By acting as a thinking partner and considering the motivations and expectations regarding the request, you can propose an optimal recruitment strategy, fielding approach and team to bring the study to fruition.
Have a Game Plan
While it’s important to be agile, it’s equally important to begin with the end in mind when formulating your game plan. One important step is thinking through all the details to identify potential roadblocks or hurdles and ask whether these have been considered in the timeline. For example, walk through details with the team to identify if there are dependent steps (e.g., determining whether the creative agency has sufficient time to provide the stimuli on the promised date) for which a Plan B may be needed. Also, it can be especially helpful as you design your discussion guide or survey to anticipate how responses will materialize in the final report. Discussion guide development is often fraught with noise challenges when the project objectives and associated questions the client wishes to ask far exceed reasonable time available. Refer to this post for tips on how to eliminate noise in your discussion guide development process.
Perform to Your Potential
Once you select the proper tools and establish a game plan, aim to perform to your potential. As a moderator, consider listening to a few prior study interviews to refine your technique. This technique can help eliminate the “crutch” ums, OKs or uh-huhs you didn’t realize have crept in as a habit, which are unconsciously creating distracting noise for your listeners or viewers. For new projects, consider practicing for interviews by recording and then assessing a video or audio interview, or by role-playing with colleagues. These activities prime the research team for potential objections and evaluate how well fielding materials, including online surveys or discussion guides, lead to desired feedback and insights. While it is easy to allow the backroom and respondents to influence interview flow and to introduce noise, it is essential to stay on track and to capture relevant responses. Schedule in-market team debriefs and create interim summaries to validate teams that have reduced the noise and stayed on track during and post fielding.

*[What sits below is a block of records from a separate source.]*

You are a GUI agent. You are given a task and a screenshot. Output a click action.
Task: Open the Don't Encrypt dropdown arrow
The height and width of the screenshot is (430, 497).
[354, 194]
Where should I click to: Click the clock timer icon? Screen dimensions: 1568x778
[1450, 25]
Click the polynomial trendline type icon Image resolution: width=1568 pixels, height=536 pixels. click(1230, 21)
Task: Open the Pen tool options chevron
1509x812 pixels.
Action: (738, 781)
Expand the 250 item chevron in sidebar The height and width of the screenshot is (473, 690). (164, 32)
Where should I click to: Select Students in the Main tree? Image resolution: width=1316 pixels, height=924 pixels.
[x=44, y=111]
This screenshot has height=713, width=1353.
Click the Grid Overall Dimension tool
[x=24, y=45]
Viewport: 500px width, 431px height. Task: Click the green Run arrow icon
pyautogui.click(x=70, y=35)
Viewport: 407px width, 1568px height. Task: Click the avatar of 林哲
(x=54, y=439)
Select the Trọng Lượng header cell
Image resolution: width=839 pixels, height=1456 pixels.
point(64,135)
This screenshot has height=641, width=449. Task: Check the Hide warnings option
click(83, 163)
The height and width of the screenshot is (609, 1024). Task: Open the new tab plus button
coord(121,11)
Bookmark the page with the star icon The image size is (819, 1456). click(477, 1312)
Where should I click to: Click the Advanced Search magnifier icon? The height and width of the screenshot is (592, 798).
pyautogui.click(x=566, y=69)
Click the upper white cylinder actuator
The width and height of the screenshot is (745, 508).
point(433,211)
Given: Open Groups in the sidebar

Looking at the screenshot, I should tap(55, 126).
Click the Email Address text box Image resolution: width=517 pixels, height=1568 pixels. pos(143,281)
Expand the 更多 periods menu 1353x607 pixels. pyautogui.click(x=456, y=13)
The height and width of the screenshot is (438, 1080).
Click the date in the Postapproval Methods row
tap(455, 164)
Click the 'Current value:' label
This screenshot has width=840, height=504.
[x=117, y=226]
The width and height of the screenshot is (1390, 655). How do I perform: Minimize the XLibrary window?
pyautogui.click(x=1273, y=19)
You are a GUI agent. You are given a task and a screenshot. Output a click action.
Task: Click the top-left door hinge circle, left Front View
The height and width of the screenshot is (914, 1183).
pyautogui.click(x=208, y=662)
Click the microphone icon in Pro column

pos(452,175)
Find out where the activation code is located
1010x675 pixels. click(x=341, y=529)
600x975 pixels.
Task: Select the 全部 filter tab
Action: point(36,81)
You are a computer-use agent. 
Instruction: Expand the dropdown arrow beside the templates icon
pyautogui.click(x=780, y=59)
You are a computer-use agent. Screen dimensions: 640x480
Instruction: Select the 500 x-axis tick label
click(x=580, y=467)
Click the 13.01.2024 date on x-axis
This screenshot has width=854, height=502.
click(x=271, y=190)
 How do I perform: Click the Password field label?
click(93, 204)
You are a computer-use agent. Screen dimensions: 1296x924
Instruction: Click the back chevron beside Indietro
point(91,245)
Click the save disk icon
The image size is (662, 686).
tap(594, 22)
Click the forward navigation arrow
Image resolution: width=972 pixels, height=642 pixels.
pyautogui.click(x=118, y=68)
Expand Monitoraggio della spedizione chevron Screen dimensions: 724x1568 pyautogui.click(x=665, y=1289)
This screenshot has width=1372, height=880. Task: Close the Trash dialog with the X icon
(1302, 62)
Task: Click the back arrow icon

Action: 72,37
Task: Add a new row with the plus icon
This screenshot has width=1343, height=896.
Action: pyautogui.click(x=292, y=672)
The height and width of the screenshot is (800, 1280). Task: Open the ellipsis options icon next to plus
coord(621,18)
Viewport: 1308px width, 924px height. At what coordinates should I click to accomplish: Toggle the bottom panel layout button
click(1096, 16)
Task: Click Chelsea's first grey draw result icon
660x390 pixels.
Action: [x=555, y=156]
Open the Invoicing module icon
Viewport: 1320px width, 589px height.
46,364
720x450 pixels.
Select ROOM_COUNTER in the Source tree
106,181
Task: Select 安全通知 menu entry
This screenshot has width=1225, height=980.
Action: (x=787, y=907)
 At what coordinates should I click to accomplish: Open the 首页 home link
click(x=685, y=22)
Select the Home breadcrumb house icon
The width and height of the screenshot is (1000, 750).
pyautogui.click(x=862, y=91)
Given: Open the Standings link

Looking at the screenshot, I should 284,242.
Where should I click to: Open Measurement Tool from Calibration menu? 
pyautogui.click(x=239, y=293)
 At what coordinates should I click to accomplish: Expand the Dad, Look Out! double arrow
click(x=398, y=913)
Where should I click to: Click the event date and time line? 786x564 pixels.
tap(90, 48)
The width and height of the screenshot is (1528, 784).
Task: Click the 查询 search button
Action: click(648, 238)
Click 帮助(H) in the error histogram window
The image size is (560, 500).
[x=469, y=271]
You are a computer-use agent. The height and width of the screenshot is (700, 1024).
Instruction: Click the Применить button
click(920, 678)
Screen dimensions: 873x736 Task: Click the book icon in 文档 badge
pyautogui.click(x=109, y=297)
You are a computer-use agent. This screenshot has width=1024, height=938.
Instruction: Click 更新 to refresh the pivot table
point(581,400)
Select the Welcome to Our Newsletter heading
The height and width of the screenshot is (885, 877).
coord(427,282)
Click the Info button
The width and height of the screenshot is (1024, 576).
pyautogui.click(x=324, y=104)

At this phase in research, the team has juggled multiple priorities and is responsible for producing the “so what” about the research findings. To transform information into a meaningful story, begin by collaborating with the client to create a report outline and to reaffirm how the research will be used for decision-making for stakeholders attending the readout meeting. Next, review all interview notes, transcriptions, debriefs and interim summaries and identify themes related to each study objective. Remove superfluous information or information that is not relevant to the study objectives, hence noise, and begin distilling information into key findings. Eventually, the story will unravel and you will be able to present an executive summary and support the story with details and respondent quotes. The final deliverable will represent a deliberate and concerted effort to address study objectives.
What are your favorite tips or best practices for reducing noise in your research efforts?